Articles | Volume 14, issue 12
Hydrol. Earth Syst. Sci., 14, 2443–2453, 2010

Special issue: Earth observation and water cycle science

Hydrol. Earth Syst. Sci., 14, 2443–2453, 2010

Research article 06 Dec 2010

Research article | 06 Dec 2010

Interannual variations of the terrestrial water storage in the Lower Ob' Basin from a multisatellite approach

F. Frappart1, F. Papa2, A. Güntner3, S. Werth3, G. Ramillien1,4, C. Prigent5, W. B. Rossow2, and M.-P. Bonnet1,6 F. Frappart et al.
  • 1Université de Toulouse, OMP, GET, UMR 5563, Toulouse, France
  • 2NOAA Cooperative Remote Sensing Science and Technology Center, City College of New York, New York, USA
  • 3GFZ, Telegrafenberg, Potsdam, Germany
  • 4CNRS, OMP, GET, UMR 5563, Toulouse, France
  • 5Laboratoire d'Etudes du Rayonnement et de la Matière en Astrophysique, Observatoire de Paris, CNRS, Paris, France
  • 6IRD,OMP, GET, UR 154, Toulouse, France

Abstract.
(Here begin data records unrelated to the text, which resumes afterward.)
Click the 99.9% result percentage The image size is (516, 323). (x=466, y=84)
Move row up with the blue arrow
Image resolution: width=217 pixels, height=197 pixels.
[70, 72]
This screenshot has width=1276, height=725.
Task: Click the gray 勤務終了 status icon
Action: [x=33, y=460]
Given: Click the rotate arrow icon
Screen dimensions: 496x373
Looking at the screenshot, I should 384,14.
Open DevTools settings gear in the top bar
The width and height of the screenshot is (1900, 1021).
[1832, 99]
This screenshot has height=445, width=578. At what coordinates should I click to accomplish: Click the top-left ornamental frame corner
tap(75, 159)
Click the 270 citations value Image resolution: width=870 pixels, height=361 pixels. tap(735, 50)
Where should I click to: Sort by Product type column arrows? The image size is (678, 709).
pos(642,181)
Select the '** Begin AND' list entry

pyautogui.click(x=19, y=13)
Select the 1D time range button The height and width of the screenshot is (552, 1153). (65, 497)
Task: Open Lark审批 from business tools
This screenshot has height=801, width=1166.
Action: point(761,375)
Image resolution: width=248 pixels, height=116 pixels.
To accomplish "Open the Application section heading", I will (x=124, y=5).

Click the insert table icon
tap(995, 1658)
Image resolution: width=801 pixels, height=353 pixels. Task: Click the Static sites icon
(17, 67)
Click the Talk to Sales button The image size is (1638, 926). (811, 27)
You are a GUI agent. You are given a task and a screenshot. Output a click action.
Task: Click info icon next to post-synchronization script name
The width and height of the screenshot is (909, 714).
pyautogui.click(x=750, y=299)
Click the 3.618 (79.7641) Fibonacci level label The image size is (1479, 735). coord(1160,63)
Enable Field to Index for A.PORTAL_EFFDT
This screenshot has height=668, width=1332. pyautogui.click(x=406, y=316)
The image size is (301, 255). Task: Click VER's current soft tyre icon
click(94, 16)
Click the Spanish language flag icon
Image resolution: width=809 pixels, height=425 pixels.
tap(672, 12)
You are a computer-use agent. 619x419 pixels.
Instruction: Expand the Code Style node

Temporal variations of surface water volume over inundated areas of the Lower Ob' Basin in Siberia, one of the largest contributor of freshwater to the Arctic Ocean, are estimated using combined observations from a multisatellite inundation dataset and water levels over rivers and floodplains derived from the TOPEX/POSEIDON (T/P) radar altimetry. We computed time-series of monthly maps of surface water volume over the common period of available T/P and multisatellite data (1993–2004). The results exhibit interannual variabilities similar to precipitation estimates and river discharge observations. This study also presents monthly estimates of groundwater and permafrost mass anomalies during 2003–2004 based on a synergistic analysis of multisatellite observations and hydrological models. Water stored in the soil is isolated from the total water storage measured by GRACE when removing the contributions of both the surface reservoir, derived from satellite imagery and radar altimetry, and the snow estimated by inversion of GRACE measurements. The time variations of groundwater and permafrost are then obtained when removing the water content of the root zone reservoir simulated by hydrological models.